Last week’s executive order from President Trump halting refugee admissions into the U.S., combined with a State Dept. “stop work” order suspending all funding to resettlement agencies, is highlighting a much larger problem than illegal immigration alone.
Numerous nonprofits and non governmental organizations (NGOs) who work with refugees who have already arrived in the U.S. say they depend upon those taxpayer dollars distributed through the State Dept.
Journalist Nate Hochman, who helped produce the immigration crisis documentary “Erasing Charleroi” last year, says the reason for the panic is that very few of these groups are self-sufficient and they depend on “the federal tax-dollar gravy train.”
Hochman also points out that these are the same NGOs and nonprofits who have been actively transporting migrants into the country, fighting border enforcement efforts, supporting open border policies and actively resettling migrants in American cities and towns.
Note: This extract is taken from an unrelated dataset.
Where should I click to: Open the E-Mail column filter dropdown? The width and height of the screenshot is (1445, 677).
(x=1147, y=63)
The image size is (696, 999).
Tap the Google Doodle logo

Those efforts, done on the taxpayer’s dime, include providing transportation to the U.S. border, waypoints with medical services and shelter along the way, maps showing the best routes to the U.S. and legal services to help migrants evade immigration laws when they arrive here.
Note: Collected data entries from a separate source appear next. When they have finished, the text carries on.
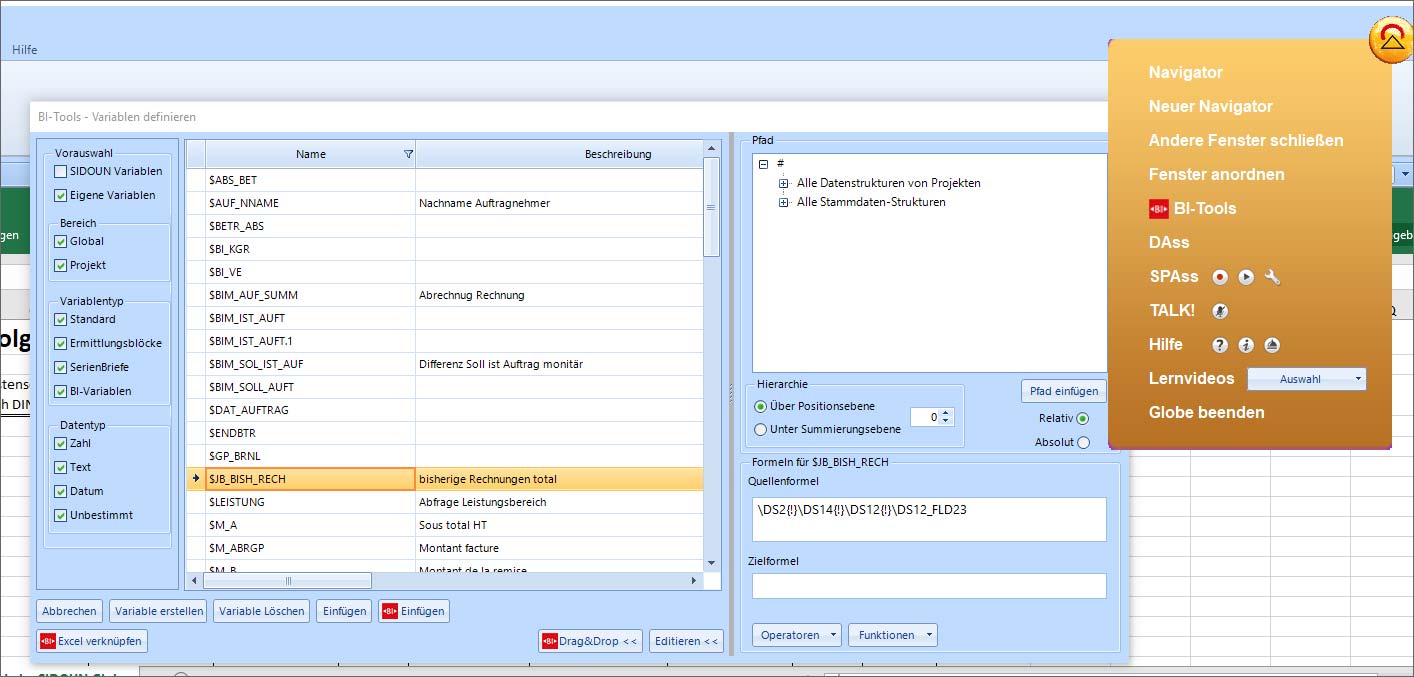Click the Hilfe question mark icon

[x=1219, y=345]
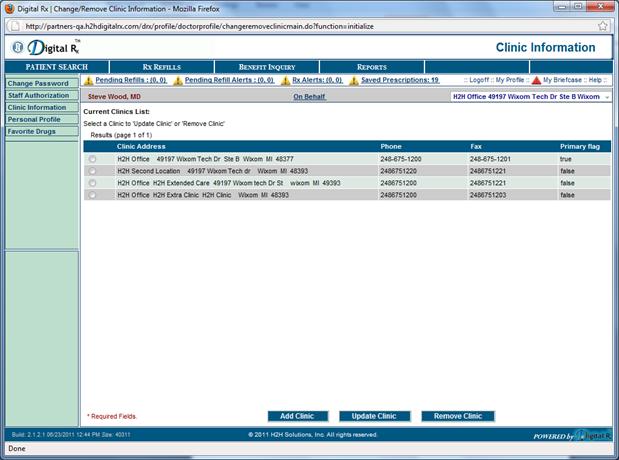Viewport: 619px width, 460px height.
Task: Open the clinic selection dropdown at top right
Action: point(607,97)
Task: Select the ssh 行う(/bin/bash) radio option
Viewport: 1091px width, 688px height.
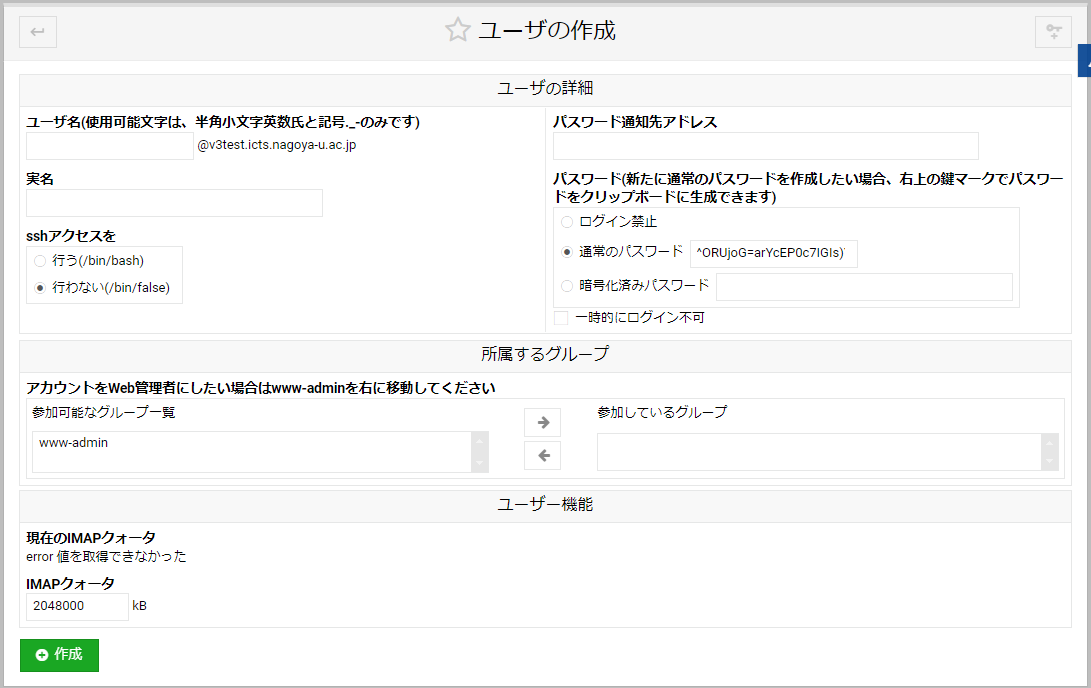Action: pos(40,261)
They provide “humanitarian transportation” to ferry immigrants up to our border, waypoints with shelter and medical services along the way, Spanish-language maps showing the best route to the U.S., and legal services for immigrants to beat our immigration laws once they get here. pic.twitter.com/ZfuKr7gAIn
— Nate Hochman (@njhochman) January 28, 2025
Hochman says part of the services provided by these NGOs and nonprofits is the amount of cash cards, vouchers and straight up envelopes of cash that are handed directly to immigrants by these agencies.
Ten of these major immigration NGOs, known as voluntary agencies or VOLAGS, have contracts with the State Department’s Bureau of Population, Refugees and Migration which gives them the taxpayer funding to resettle migrants in the U.S.
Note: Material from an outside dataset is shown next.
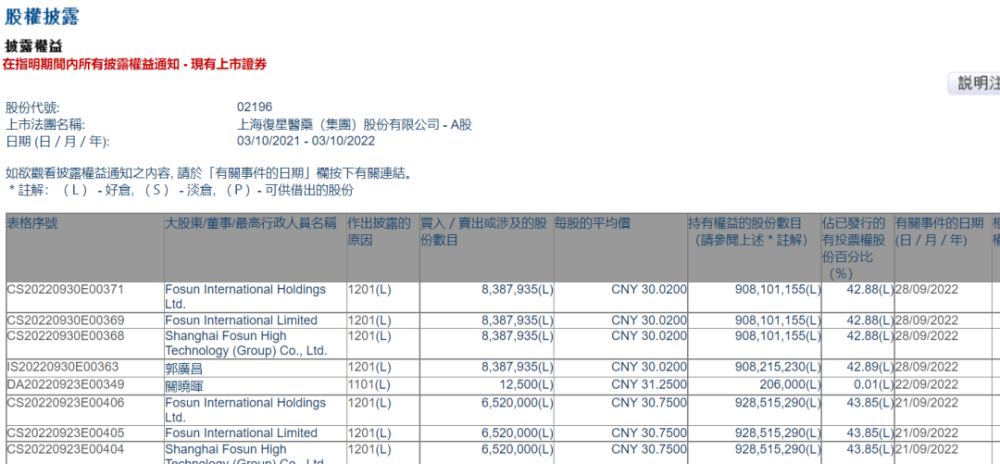
Task: Open form serial number CS20220930E00369
Action: 67,321
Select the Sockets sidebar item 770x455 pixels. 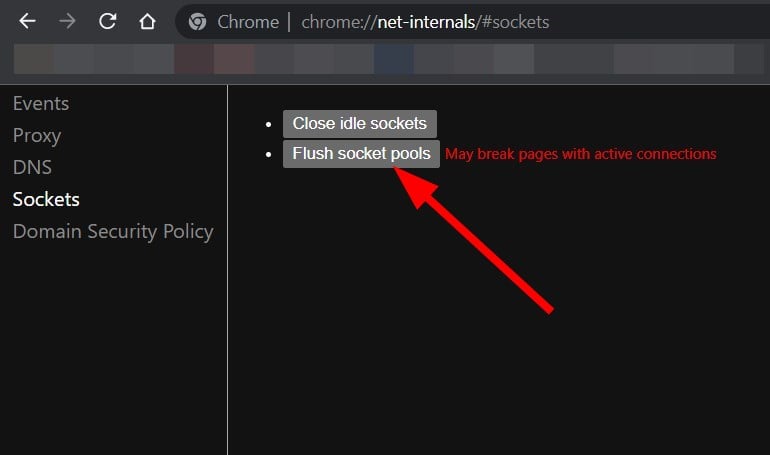(46, 199)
Hochman states that most of these groups are able to operate only because of the funding they receive from the federal government.
He points out that refugee NGOs have become a kind of fifth column in American politics where they can act as an extension of the federal government and that nearly every VOLAG is involved with the border crisis.
A federal judge may have paused President Trump’s executive order to freeze the federal grants that these NGOs have counted on but the bigger problem of American taxpayers being forced to subsidize the immigration crisis with their own money is finally coming into view.